What would make the Antec so good?


----------



## greenbrucelee (Apr 24, 2007)

because its supposed to be the best. 68 degrees is too hot you need to be cooler than that but heat can happen not just because of the cooler but due to the fact the thermal paste needs reapplied, dust needs blowing out, you need fans in the case, cables need tidying up etc etc.


----------



## Wrench97 (May 10, 2008)

Antec Kühler H2O 920 CPU Cooler Review | Hardware Secrets

The Kuhler is pretty much a tuned up H70.


----------



## adhunt99 (Mar 7, 2009)

Yeah my thermal paste needs redoing but as I have to RMA my mobo I'll do it after that. 

Thanks for the link.


----------



## adhunt99 (Mar 7, 2009)

I have a further question - I read that the Antec has PWM fans (ie will speed up as the cpu is under more load) whereas the Corsair is constant speed unless you adjust the speed manually - is that right? 

Also, would it be possible to replace the fans with PWM fans on the H80 and if so how/what would you need?

Reviews i've read seem to be saying teh h80 cools a little better but the non-PWM aspect is putting me off that a bit...

thanks


----------



## greenbrucelee (Apr 24, 2007)

most fans can be controlled automatically through the bios so when the bios detects things are heating up the bios will automatically increase the speed.
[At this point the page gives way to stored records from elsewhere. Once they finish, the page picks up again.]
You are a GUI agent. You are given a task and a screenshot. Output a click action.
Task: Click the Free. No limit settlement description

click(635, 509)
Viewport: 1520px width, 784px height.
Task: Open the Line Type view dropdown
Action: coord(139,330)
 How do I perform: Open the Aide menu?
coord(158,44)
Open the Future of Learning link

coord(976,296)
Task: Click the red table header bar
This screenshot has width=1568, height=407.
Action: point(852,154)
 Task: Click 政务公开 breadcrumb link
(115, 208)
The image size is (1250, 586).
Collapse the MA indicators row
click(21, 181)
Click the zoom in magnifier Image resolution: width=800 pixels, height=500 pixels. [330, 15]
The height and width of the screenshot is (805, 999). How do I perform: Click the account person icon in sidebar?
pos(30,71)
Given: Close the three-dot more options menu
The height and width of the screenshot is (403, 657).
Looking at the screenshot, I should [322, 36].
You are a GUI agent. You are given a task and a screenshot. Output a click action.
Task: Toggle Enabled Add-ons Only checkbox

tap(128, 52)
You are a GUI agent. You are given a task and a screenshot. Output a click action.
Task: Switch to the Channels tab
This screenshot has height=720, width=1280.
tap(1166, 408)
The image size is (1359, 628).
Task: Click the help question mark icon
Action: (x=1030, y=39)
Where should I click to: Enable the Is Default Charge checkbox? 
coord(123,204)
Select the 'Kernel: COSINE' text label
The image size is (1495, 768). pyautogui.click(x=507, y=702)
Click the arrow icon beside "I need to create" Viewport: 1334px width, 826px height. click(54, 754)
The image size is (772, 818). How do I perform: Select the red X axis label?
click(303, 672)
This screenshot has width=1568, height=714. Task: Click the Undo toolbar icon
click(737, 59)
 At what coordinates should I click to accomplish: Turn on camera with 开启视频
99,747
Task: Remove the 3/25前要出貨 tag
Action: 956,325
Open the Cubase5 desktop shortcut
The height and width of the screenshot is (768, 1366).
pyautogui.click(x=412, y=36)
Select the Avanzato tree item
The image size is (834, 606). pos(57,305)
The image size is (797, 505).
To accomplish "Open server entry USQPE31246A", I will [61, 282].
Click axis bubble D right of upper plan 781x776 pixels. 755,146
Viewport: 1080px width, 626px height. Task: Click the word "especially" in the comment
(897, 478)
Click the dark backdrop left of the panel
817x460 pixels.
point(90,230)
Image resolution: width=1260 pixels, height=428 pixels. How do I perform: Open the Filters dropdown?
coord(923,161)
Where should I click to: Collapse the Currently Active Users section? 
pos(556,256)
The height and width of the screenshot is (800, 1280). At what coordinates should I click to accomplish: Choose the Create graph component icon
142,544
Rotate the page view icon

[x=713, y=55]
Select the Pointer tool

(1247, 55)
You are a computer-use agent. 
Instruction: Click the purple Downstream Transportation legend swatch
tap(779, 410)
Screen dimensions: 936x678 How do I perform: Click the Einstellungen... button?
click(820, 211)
You can switch this off in the BIOS.

Some fans come with controllers that you can change the speed yourself.

You can replace fans for coolers if you want you just have to buy the fan and if it has a controller you just plug it to the motherboard and your good to go.


----------



## Wrench97 (May 10, 2008)

The Corsair setup powers the pump and the fans from a 4 pin molex(IDE drive plug) from the power supply so yes they will run a constant speed.


----------



## adhunt99 (Mar 7, 2009)

Thanks, seems like the antec is better value as it comes with the pwm fans and is a few dollars cheaper.


----------